### Material for the task
* Start *
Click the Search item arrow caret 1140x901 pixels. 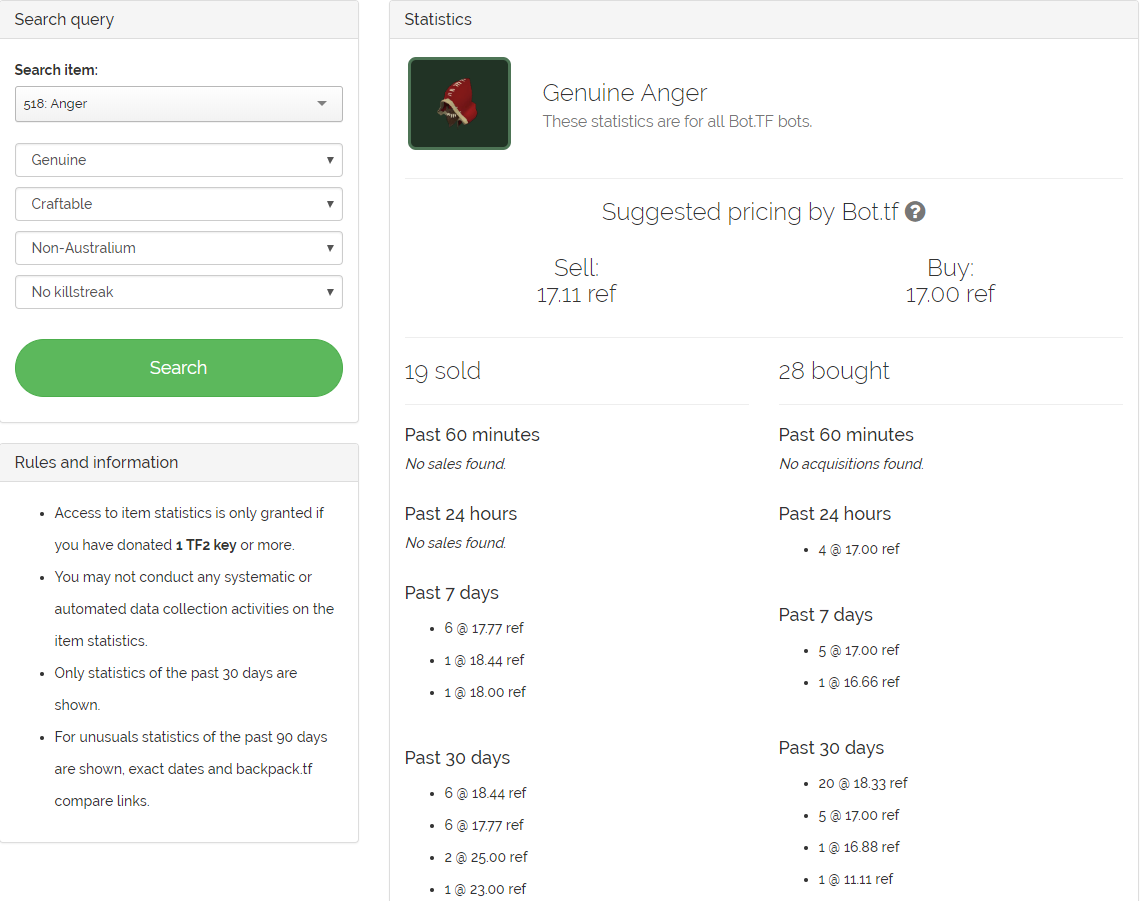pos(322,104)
* End *
* Start *
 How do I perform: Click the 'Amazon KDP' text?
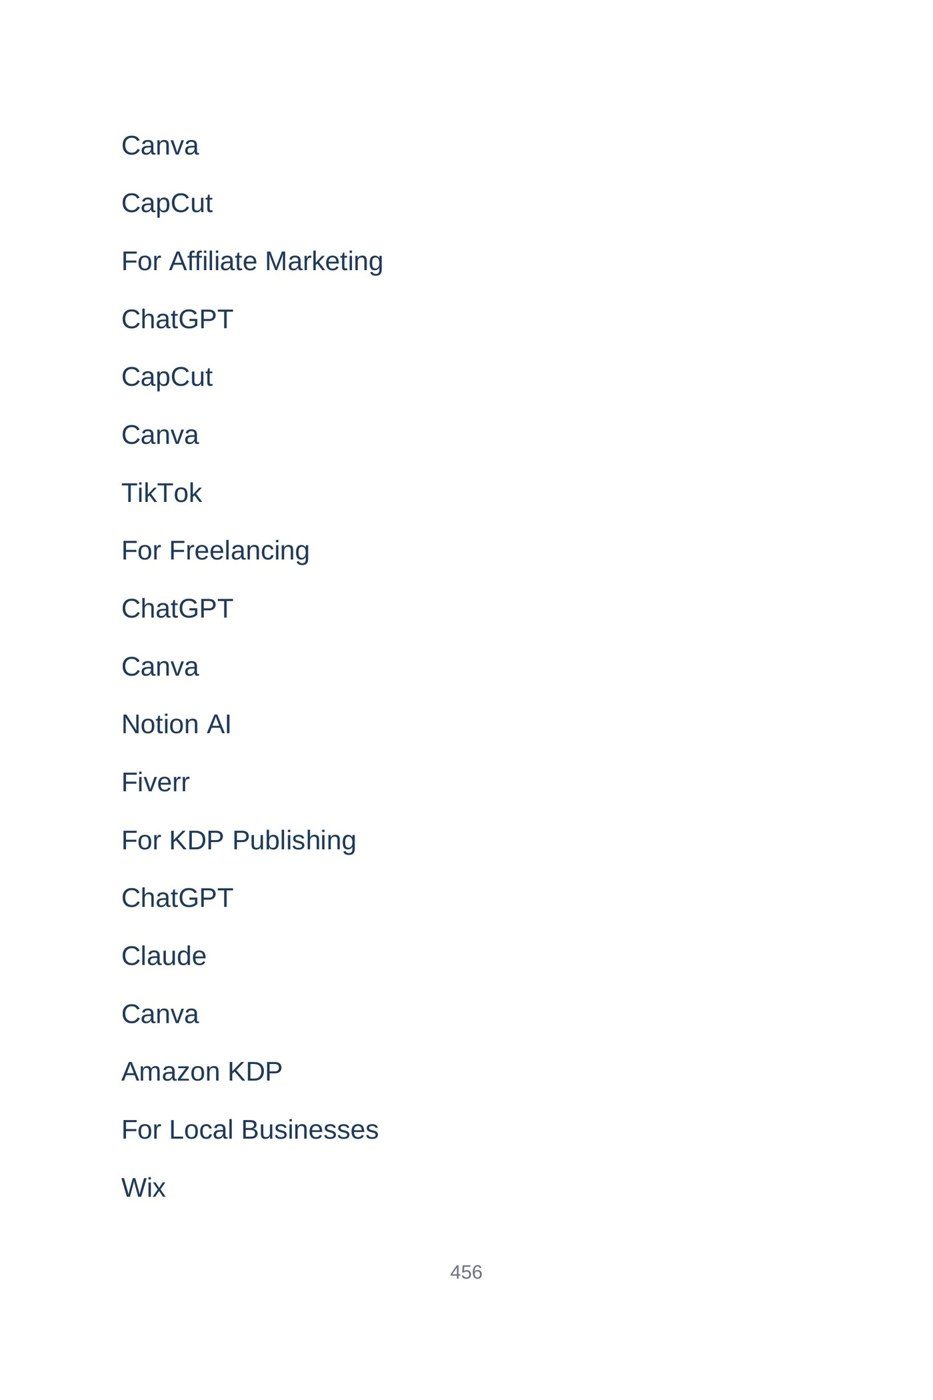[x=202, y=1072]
* End *
* Start *
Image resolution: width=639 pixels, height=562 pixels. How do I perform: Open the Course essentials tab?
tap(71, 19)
* End *
### Task brief
Edit the stretch from the line containing "Image resolution: width=639" through the line containing "tap(71, 19)". Replace "Course essentials" with "Course overview", change nothing else, and give only those lines.

### Written response
Image resolution: width=639 pixels, height=562 pixels. How do I perform: Open the Course overview tab?
tap(71, 19)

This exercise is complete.